Maire nodded. “It’s true, Phaed. I do not much like your prophets. There is too much death in them.”
“You don’t need to like them,” grinned Phaed, with a sidelong grin at Sam, as though to say, we men understand these things. “You have not had the sword revealed to you in all its glory. We are the descendents, followers of blood and the blade, Voorstod and the prophets.”
Sam shook his head. He did not believe his father really meant this. “Those were among the legends Maire left behind,” said Sam softly, reaching for his mother’s hand. “Left behind wisely, it seems, whether she knew them or not. You need not speak to her so.”

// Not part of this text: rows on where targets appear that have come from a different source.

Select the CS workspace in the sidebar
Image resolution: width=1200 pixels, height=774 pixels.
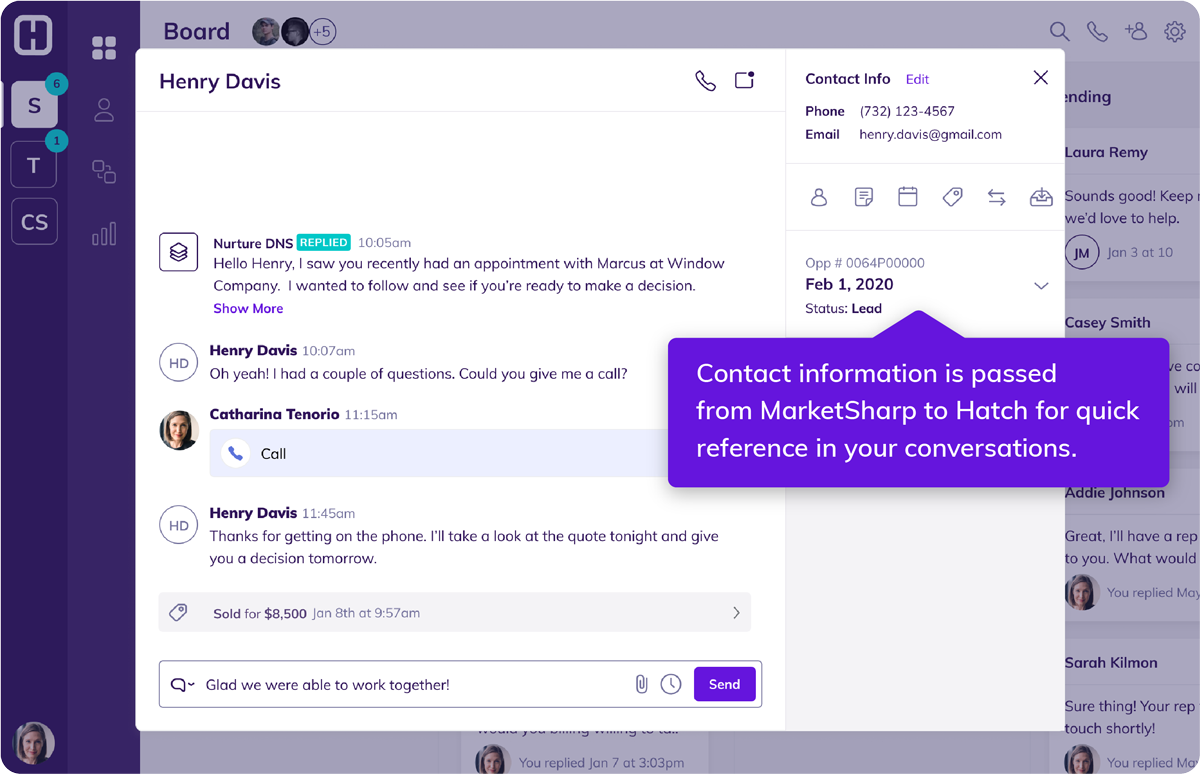point(33,221)
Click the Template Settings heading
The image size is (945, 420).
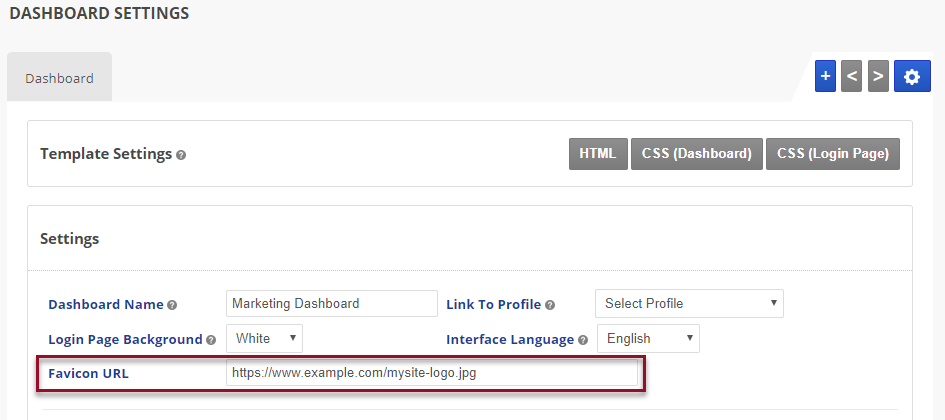point(106,154)
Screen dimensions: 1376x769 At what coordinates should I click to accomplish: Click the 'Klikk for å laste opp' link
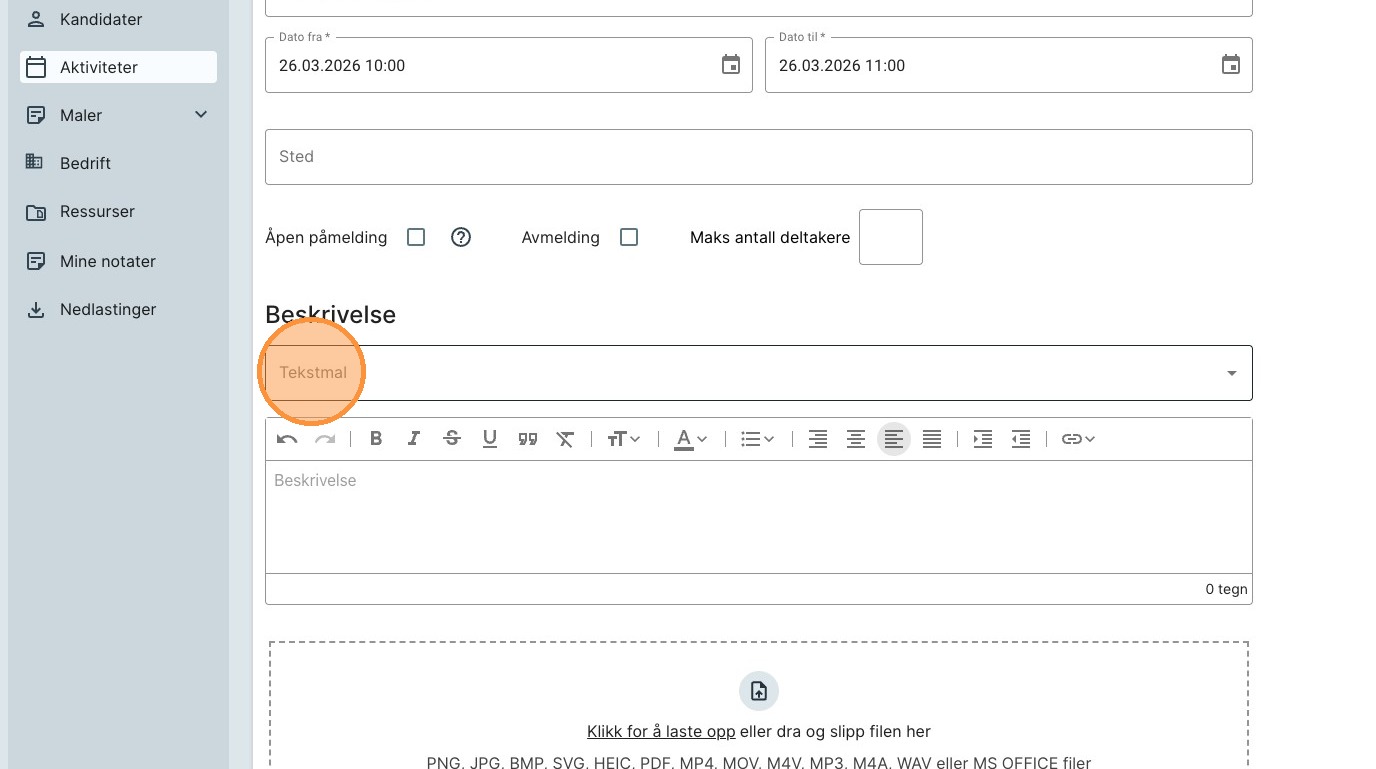[661, 731]
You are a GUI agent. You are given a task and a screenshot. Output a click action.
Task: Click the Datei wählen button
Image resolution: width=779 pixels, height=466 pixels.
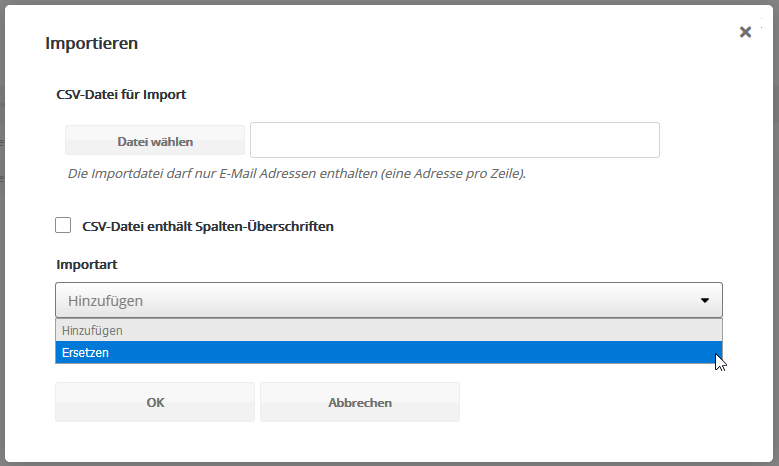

“She was always a weeper,” said Phaed in a sentimental tone. “But then, many women are. It is part of their infirmity. So, Maire, are you ready to sing for us to bring our women home? The Awateh will recollect, eventually, what he wanted you for, but I can keep you safe, at least until then, perhaps longer.”
Sam caught his breath. So, so, he would keep her safe. He had known that. His father could not do anything else.
“I cannot sing,” she choked. “The doctor says I have a growth in my throat. Your own doctors can look at it to see I tell you the truth. I will do what else I can, according to my word.”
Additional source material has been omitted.